25 Çünkü çok yakında gazabım sona erecek, Öfkem Asurlular'ın yıkımını sağlayacak.
Encore un peu de temps, et ma colère s'apaisera; mais alors mon courroux se tournera contre les conseils de tes ennemis.
26 Ben, Her Şeye Egemen RAB, Midyanlılar'ı Orev Kayası'nda alt ettiğim gibi, Onları da kırbaçla alt edeceğim. Değneğimi Mısır'a karşı nasıl denizin üzerine uzattımsa, Şimdi yine öyle yapacağım.
Et le Seigneur suscitera contre eux une plaie semblable à celle de Madian dans le lieu de l'affliction; et son courroux éclatera comme autrefois contre l'Égypte sur le chemin de la mer Rouge.
27 O gün Asur'un yükü sırtınızdan, Boyunduruğu boynunuzdan kalkacak; Semirdiğiniz için boyunduruk kırılacak.”
Et en ce jour voici ce qui arrivera: ton joug sera ôté de ton épaule, et tu seras délivré de ta crainte, et le joug qui pesait sur tes épaules sera réduit en poudre.
28 Ayat Kenti'ne saldırdılar, Migron'dan geçip ağırlıklarını Mikmas'ta bıraktılar.
Il marchera d'abord sur la ville d'Aggaï, passera par Maggédo et déposera à Machma ses appareils de guerre.
29 Geçidi aşarak Geva'da konakladılar. Rama Kenti korkudan titredi, Saul'un kenti Giva'da yaşayan halk kaçıştı.
Puis il traversera la vallée et entrera dans Aggaï; la terreur saisira Rama, ville de Saul.
30 Ey Gallim halkı, sesini yükselt! Ey Layşa halkı, dinle!
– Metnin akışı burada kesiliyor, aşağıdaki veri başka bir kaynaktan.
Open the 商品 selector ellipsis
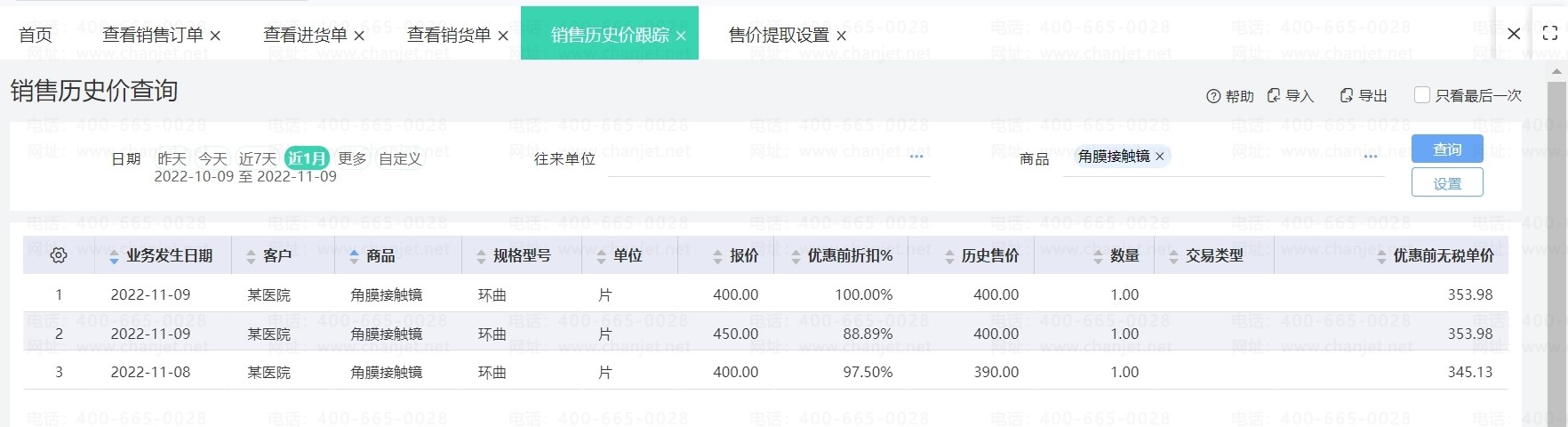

Zavallı Anatot halkı!
La fille de Gallim prendra la fuite; on l'apprendra à Lasa, on l'apprendra à Anathoth.
31 Madmena halkı kaçıyor, Hagevim'de yaşayanlar sığınacak yer arıyor.
Et la stupeur a frappé Madebina, et les habitants de Gibbeïr.
32 Düşman bugün Nov'da duracak; Siyon Kenti'nin kurulduğu dağa, Yeruşalim Tepesi'ne yumruk sallayacak.
Pour vous, consolez-vous aujourd'hui et restez fermes dans la voie; ô vous, collines de Jérusalem, consolez la montagne et Sion, ma fille.
33 Rab, Her Şeye Egemen RAB düşmanı Dal gibi kesip korkunç güçle yere çalacak. Uzun boyluları devirecek, Gururluları alçaltacak.
Voilà que le maître, le Seigneur des armées, va de sa puissance confondre ces glorieux; et les grands seront brisés avec leur orgueil; et les superbes seront humiliés,
34 Ormandaki çalılıkları baltayla keser gibi Kesip devirecek onları. Lübnan, Güçlü Olan'ın önünde diz çökecek.
Et les superbes périront car le glaive; et le Liban tombera avec ses cîmes.